Author: Jenny Sargeant
Real estate finance lenders need to achieve three things:
This all sounds simple enough but on nearly every real estate finance transaction insurance requirements are the last to be agreed. It can be helpful for both lenders and borrowers to understand how insurance claims are dealt with by insurers to be able to agree insurance requirements and ensure that the borrower’s broker will be able to deliver on these.
Lenders lend against the market value of the real estate asset. Insurance is of great importance to them to ensure that any damage which would diminish the market value is reinstated and, if it cannot be reinstated, that there is a payout of the market value of the property.

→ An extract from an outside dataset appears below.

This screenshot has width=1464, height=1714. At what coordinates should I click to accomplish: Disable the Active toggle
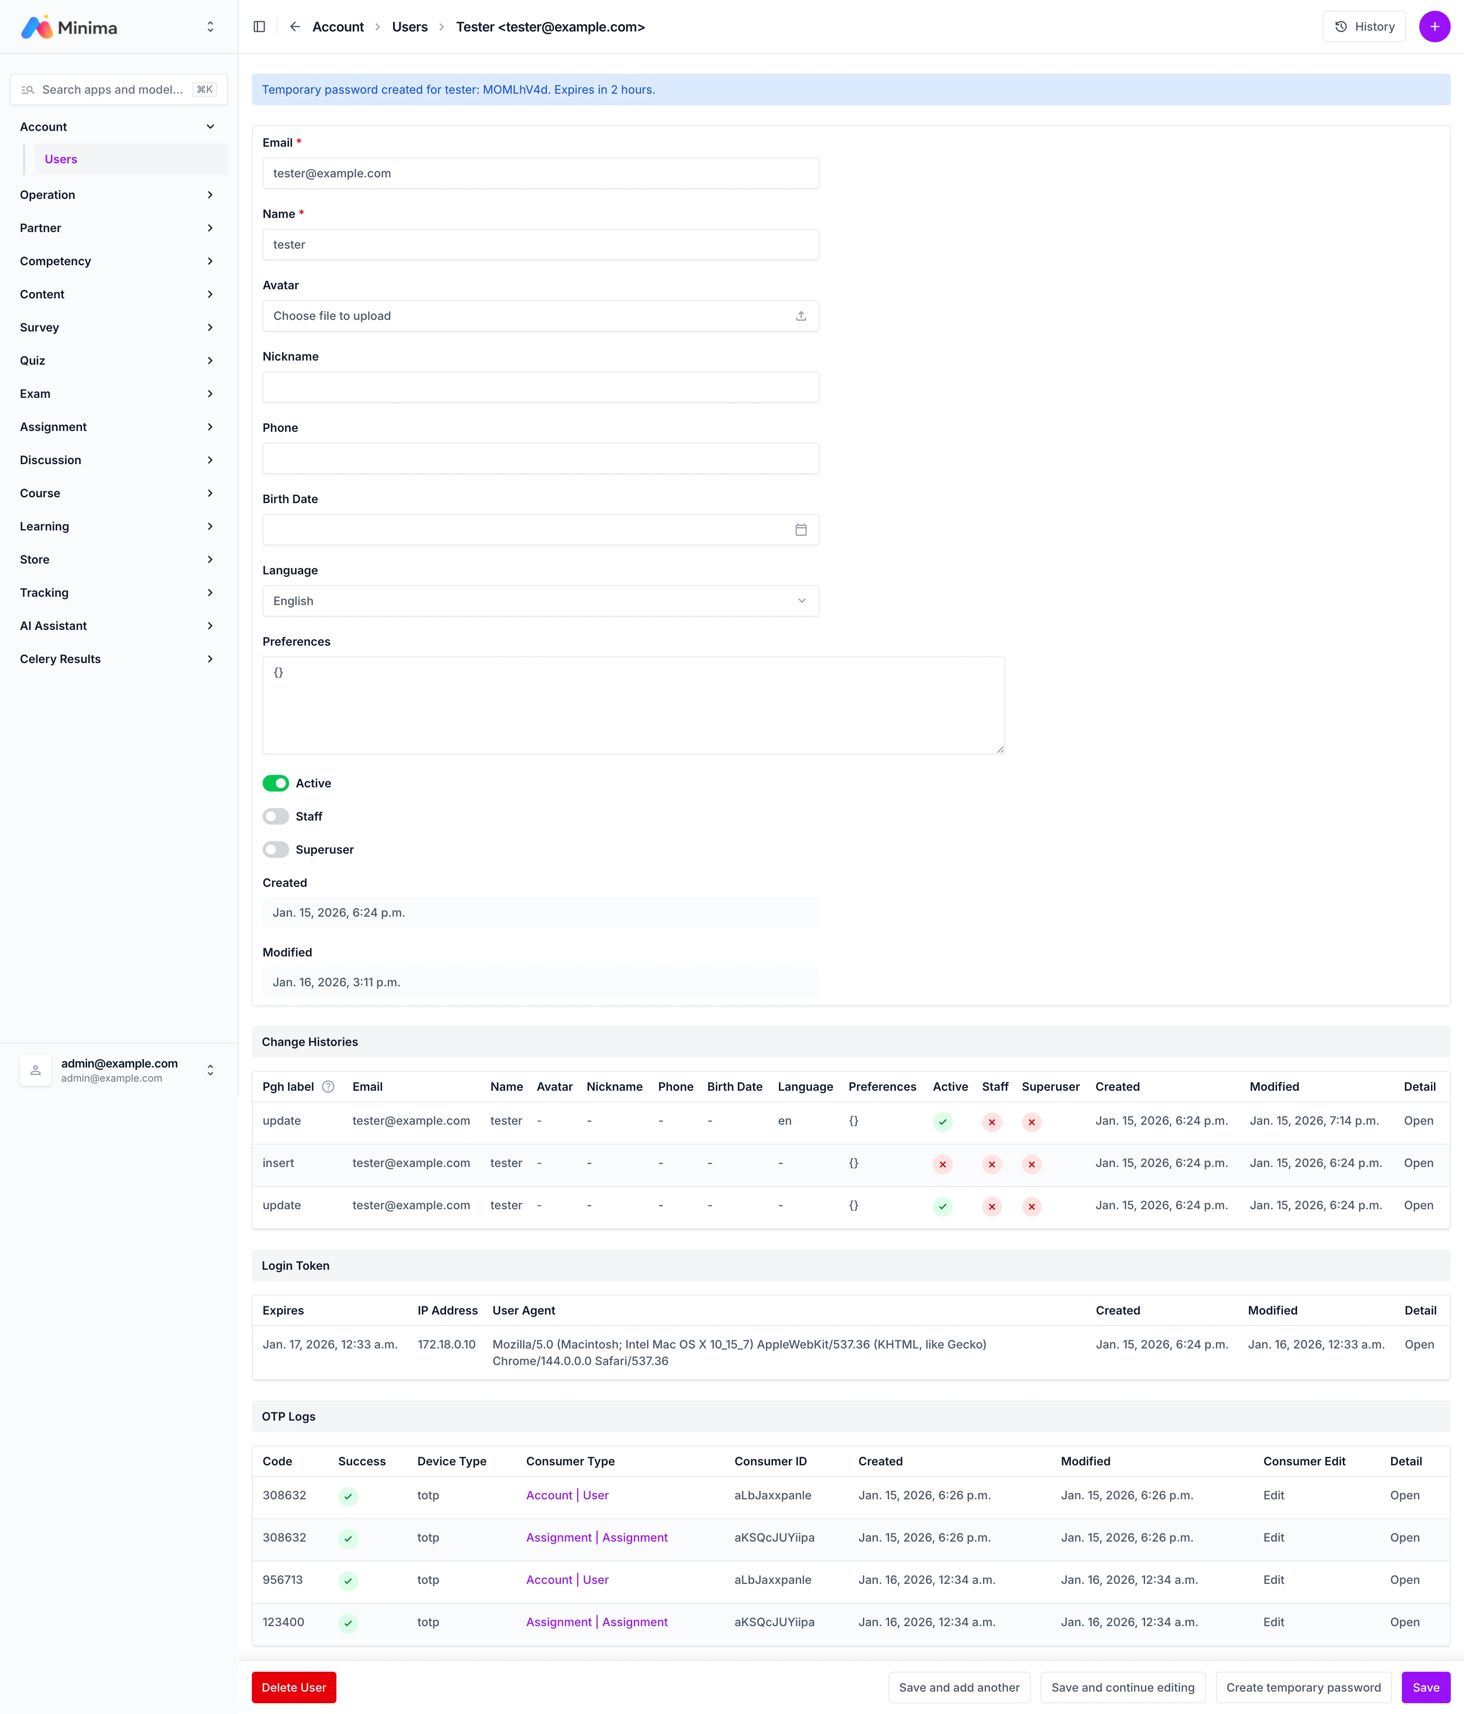pos(275,783)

However, it is important to understand that insurers rarely pay out lump sums because of the way that insurance contracts operate.
Insurance contracts are different to other types of contract where you bring a claim for damages. In law, an insurance contract is an “indemnity contract”. So where for breach of any other contract you can make a claim for damages on the basis of the position you would have been in had the breach not occurred (i.e. loss of expectation), for an insurance contract the claim is limited to the insured party’s actual loss.
This is why, when we make an insurance claim, insurers will require evidence of the loss. If you made a claim on your home insurance policy after a break in the insurer would only pay out on being presented with receipts for items that had been stolen. Where a building is damaged the insurer will want to pay out against the contractor’s invoices for the remediation works. This is because the actual loss at this point is the cost of repairing the damage.
The insurance payout will always be the cost of reinstatement unless reinstatement is not possible (most likely because planning permission cannot be obtained). It is at this point that the actual loss becomes the market value of the property and a lump sum is paid out by the insurers of this amount. Buildings insurance policies will generally state in their terms that the insured must use insurance proceeds to reinstate unless reinstatement is not possible.
You will see the difference between reinstatement cost and market value flagged in property valuations. The valuers will specify the market value of the property but also the reinstatement value – this second value is the cost of rebuilding materials and labour.
Facility agreements generally require insurance proceeds to be applied towards reinstatement. There is often a negotiation between borrower and lender about who has control over any payments paid out by insurers in anticipation of reinstatement works being carried out. Where the amount is low the lender will be happy for the reinstatement sums to be paid direct to the borrower and applied towards reinstatement. Where sums become larger, the lender is more likely to see the reinstatement sums as being akin to a capital payment and want them paid into a blocked account whilst works are ongoing, so the lender can ensure that they are applied against the contractor’s invoices. Usually a threshold is agreed above which payments should be paid into a blocked account.
Lenders will always want lump sums to be paid into a blocked account. Fixed security can only be taken over bank accounts where these are blocked and the borrower has no ability to access the account. Fixed security is important because it takes priority over unsecured creditors and holders of floating charges on insolvency. If the building burns down and the value is substantially reduced and cannot be reinstated, it will be critical to the lender that it ends up with a fixed charge over the insurance proceeds. Facility agreements usually contain an obligation for the borrower to pay lump sums into a nominated blocked account.
Even with a borrower covenant to pay lump sums into a blocked account there remains a risk that if the borrower fails to do this the lender has to rely on contractual remedies (i.e. calling an event of default for breach of covenant). As with all claims the outcome is dependent on the covenant strength of the borrower at the point a judgement is made. The best protection for lenders is therefore not to rely on the borrower’s covenant to pay insurance proceeds into the blocked account but to have insurance proceeds paid to the blocked account by the insurer direct (cutting the borrower out of the loop). There are two ways of achieving this:
First loss payee
A first loss payee endorsement can be added to insurance policies (regardless of whether the policy is joint, composite or just in the name of the borrower) requiring the insurer to pay out proceeds direct to the lender. Often a minimum threshold is specified (which, once reached, triggers an obligation that sums be paid to the lender direct). This often matches the borrower’s obligation to pay larger capital sums into the blocked account (as discussed above).
Instead of having joint insurance or insurance in the name of the borrower alone, the lender can be a composite insured party. This means that the lender has its own separately insured interest, and payments will be made to it first to the value of the outstanding loan, ahead of any payments being made to the borrower.
Insurance requirements are really important to lenders to ensure that the real estate asset is reinstated if damage occurs, to maintain the value against which the lender has lent. If this is not possible then the lender will want to ensure it ends up with fixed security over any lump sum payout. It is important for borrowers to understand how important control over insurance proceeds is for a lender. However, this needs to be balanced with the borrower’s need to apply the insurance proceeds (where this is possible) to reinstate the property. This will be particularly important where the borrower has tenants and is bound by landlord obligations to carry out repairs promptly and in accordance with the principles of good estate management.
As with all insurance discussions in financings, it is best to specify requirements at the outset of a transaction and engage the borrower’s broker earlier on, so that negotiation of insurance requirements does not hold up the transaction timetable down the line.